Belgrado. A segunda onda da epidemia. Novas medidas anti-epidémicas. Mais um confinamento. As pessoas estão mais ou menos loucas. O grande medo é substituído pela grande loucura. Alguém disse ontem que se o ano de 2020 fosse um país seria a Sérvia. Pequena grande verdade que nos faz rir.
Todas as noites há manifestações de protesto diante do Parlamento. Há dois grupos de manifestantes. O primeiro é uma juventude pacífica que se senta na rua, com máscaras, a cantar, de mãos dadas, e a gritar: «Senta-te, não deixes que te dêem a volta!» O outro é um grupo de manifestantes violentos, provocam conflitos, viram contentores de lixo e agridem a polícia. Uns são «estudantes» e os outros «a direita». Estão todos furiosos com o presidente, com o governo e com a primeira-ministra. A única diferença entre eles é a abordagem. Acontece o mesmo em quase todas as cidades da Sérvia. A situação está escaldante, digamos assim.
O risco que correm é enorme. Os hospitais já estão cheios. O sistema de saúde está por um fio. A loucura e a revolta substituíram o desespero.
Como é que chegámos a isto? A este caos que provavelmente antecede um cataclismo ainda maior.
No início da pandemia, antes de terem sido tomadas as primeiras medidas, o chefe de Estado reuniu um grupo de especialistas médicos. Falaram connosco com sorrisos no rosto. Disseram piadas. Disseram que o coronavírus era o vírus mais engraçado do mundo. Médicos com formação especializada aconselharam--nos a ir a Milão fazer compras porque por lá os preços deviam ter caído. Isto numa altura em que morriam cem pessoas por dia em Itália. Os nossos especialistas, o nosso presidente e a nossa primeira-ministra riam. O país foi tranquilizado e esclarecido no pequeno ecrã. O coronavírus não atacaria os sérvios.
Poucos dias depois, foi transmitida uma conferência de imprensa. Os mesmos intervenientes, mas desta vez empalidecidos. Explicaram-nos que nunca tinham dito que o vírus era engraçado. Pelo contrário, é letal. Mas só para os velhos. Só mata reformados, para as outras pessoas é inofensivo. Mas somos todos letais para os reformados, por isso fomos aconselhados a não nos aproximarmos deles.

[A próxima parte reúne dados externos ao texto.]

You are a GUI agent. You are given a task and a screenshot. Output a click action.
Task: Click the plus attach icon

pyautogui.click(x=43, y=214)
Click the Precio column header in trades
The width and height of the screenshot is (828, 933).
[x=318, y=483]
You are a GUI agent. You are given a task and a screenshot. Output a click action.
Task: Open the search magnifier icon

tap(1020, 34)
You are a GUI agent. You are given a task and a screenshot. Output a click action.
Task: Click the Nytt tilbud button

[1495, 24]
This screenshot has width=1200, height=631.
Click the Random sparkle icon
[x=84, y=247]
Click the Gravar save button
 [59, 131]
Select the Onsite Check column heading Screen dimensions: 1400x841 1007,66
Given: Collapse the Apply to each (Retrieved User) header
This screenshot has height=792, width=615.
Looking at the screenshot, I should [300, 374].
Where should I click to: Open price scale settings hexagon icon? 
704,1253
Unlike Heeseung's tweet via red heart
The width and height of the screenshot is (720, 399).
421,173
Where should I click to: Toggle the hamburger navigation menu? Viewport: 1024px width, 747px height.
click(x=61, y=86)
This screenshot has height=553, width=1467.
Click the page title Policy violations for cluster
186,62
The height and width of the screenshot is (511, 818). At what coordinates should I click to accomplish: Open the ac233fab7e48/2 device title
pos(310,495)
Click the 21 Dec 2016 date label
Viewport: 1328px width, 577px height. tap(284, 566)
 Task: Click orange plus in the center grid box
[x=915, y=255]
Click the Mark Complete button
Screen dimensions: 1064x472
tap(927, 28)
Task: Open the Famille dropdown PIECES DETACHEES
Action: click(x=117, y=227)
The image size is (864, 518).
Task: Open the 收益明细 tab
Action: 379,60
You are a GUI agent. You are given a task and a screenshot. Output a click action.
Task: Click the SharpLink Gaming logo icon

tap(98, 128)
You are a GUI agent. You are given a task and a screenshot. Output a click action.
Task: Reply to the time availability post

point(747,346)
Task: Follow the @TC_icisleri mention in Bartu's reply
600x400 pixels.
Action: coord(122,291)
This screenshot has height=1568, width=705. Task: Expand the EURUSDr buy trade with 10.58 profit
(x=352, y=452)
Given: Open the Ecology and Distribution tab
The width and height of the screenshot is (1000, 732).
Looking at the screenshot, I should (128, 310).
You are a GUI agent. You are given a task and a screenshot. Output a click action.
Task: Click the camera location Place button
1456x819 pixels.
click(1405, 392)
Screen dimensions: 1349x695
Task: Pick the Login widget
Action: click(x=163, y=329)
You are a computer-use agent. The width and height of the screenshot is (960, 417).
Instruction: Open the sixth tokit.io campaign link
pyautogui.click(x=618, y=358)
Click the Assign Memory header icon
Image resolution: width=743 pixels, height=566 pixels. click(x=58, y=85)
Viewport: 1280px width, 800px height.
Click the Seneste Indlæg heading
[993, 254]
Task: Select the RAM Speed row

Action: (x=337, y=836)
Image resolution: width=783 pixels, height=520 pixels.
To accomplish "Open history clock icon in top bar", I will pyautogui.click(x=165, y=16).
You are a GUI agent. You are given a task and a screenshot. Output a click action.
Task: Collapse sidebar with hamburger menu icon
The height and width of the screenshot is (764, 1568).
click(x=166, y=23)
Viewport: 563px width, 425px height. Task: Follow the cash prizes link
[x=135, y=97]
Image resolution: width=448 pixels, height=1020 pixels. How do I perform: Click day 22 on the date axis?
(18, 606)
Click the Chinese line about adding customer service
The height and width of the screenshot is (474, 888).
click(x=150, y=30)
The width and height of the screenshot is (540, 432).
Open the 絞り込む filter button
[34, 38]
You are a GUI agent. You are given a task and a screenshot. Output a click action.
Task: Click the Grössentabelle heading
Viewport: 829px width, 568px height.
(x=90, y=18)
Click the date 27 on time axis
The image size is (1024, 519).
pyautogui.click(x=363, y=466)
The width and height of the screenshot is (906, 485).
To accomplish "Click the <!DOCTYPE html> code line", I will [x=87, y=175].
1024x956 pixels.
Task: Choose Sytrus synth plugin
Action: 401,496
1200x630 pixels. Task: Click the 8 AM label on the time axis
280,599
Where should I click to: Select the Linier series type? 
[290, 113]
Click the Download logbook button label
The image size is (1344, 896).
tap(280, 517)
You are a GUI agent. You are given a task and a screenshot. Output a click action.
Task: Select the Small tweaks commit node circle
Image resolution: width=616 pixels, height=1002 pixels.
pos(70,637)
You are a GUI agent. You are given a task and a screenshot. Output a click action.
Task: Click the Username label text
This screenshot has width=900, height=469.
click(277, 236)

O presidente sublinhou e implorou: caros cidadãos idosos, peço-vos que não sobrecarreguem os nossos cemitérios! Fiquem longe das vossas famílias, isolem-se!
Depois quase chorou. E depois nomeou todos os cemitérios de que conseguiu lembrar-se e voltou a pedir aos reformados que não os sobrecarregassem.
Os reformados, que são a maioria dos seus eleitores e que adoram o presidente mais do que a Deus porque o ouvem em quase todos os canais disponíveis, são pessoas obedientes. Assustaram-se como crianças. Expulsaram os filhos de casa, compraram lixívia e álcool puro e começaram a limpá-la. O estado de emergência começou. Veio o recolher obrigatório com controlo policial. O isolamento. As medidas anti-pandémicas mais restritivas da Europa. Na Páscoa estávamos em confinamento, longe dos nossos velhos para quem somos letais. Estávamos todos sozinhos. Foi assustador. Aconteceu o mesmo no Dia do Trabalhador.